The leader of a hardline Christian sect which runs 34 schools in Britain has suggested that followers considering leaving the group should kill themselves with rat poison or arsenic.
Bruce Hales was meeting members of Exclusive Brethren, also known as Plymouth Brethren Christian Church, when he was asked how to help a man aged 25 who was thinking of leaving. Mr Hales’s word is treated as gospel by the 45,000 members of the church worldwide.
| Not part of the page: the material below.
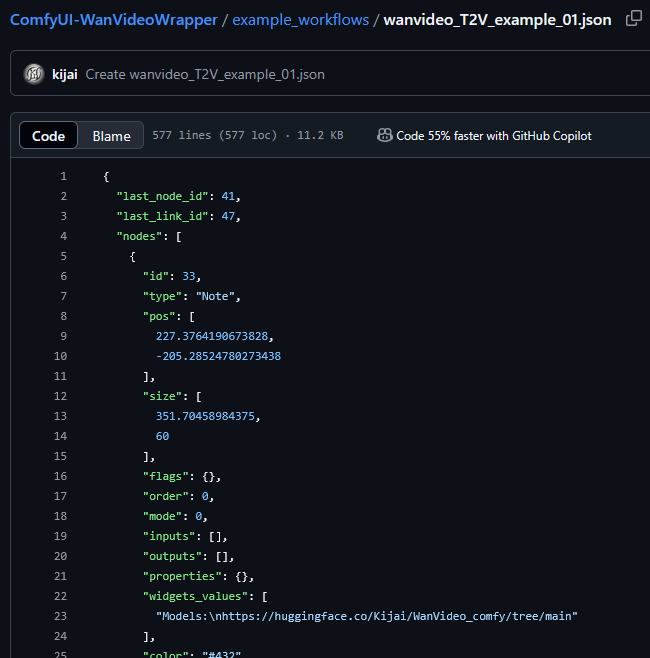This screenshot has height=658, width=650.
Task: Navigate to the example_workflows folder breadcrumb
Action: pyautogui.click(x=300, y=20)
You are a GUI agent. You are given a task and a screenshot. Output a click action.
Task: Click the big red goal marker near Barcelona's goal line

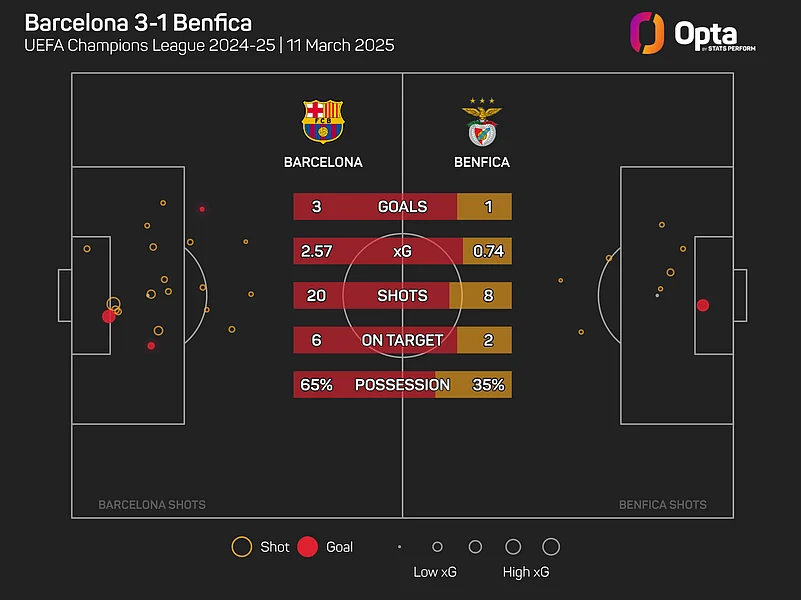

A leaked transcript of the meeting in Surrey in June obtained by The Times reveals the Australian saying that “having links with persons under discipline or opposed [former members who have left]” was a “poison”.
He told a British member of the Brethren who was attempting to convince the young man to stay that “the trouble with your fellow is he’s got poisoned”. Mr Hales continued: “He might as well get a shot of — what’s the best thing to kill you quickly . . . cyanide? No, not cyanide. Rems. Arsenic.”
He discussed in detail the means of committing suicide, before going on to tell followers that he wasn’t advocating suicide “in the slightest degree”.
Members of the Brethren, which former members have described as a cult, regard the rest of the world as evil and avoid socialising or eating with anyone who is not an adherent.
Members are prohibited from attending university or working for non-Brethren businesses. Anyone who breaks the rules is disciplined by “elders” and may be “withdrawn from”, a sanction which often means that nobody in the sect, including family members, will ever speak to them again.
The group has charitable status in the UK, despite the regulator finding that its practices broke up families. This status was upheld by the Charity Commission after the Brethren ran an extensive and aggressive lobbying campaign in 2012 and agreed to soften some policies.
A spokesman said that Mr Hales’s comments, published in full in the White Book, which collects all of his public utterances and is a required purchase for every Brethren household, had been taken out of context.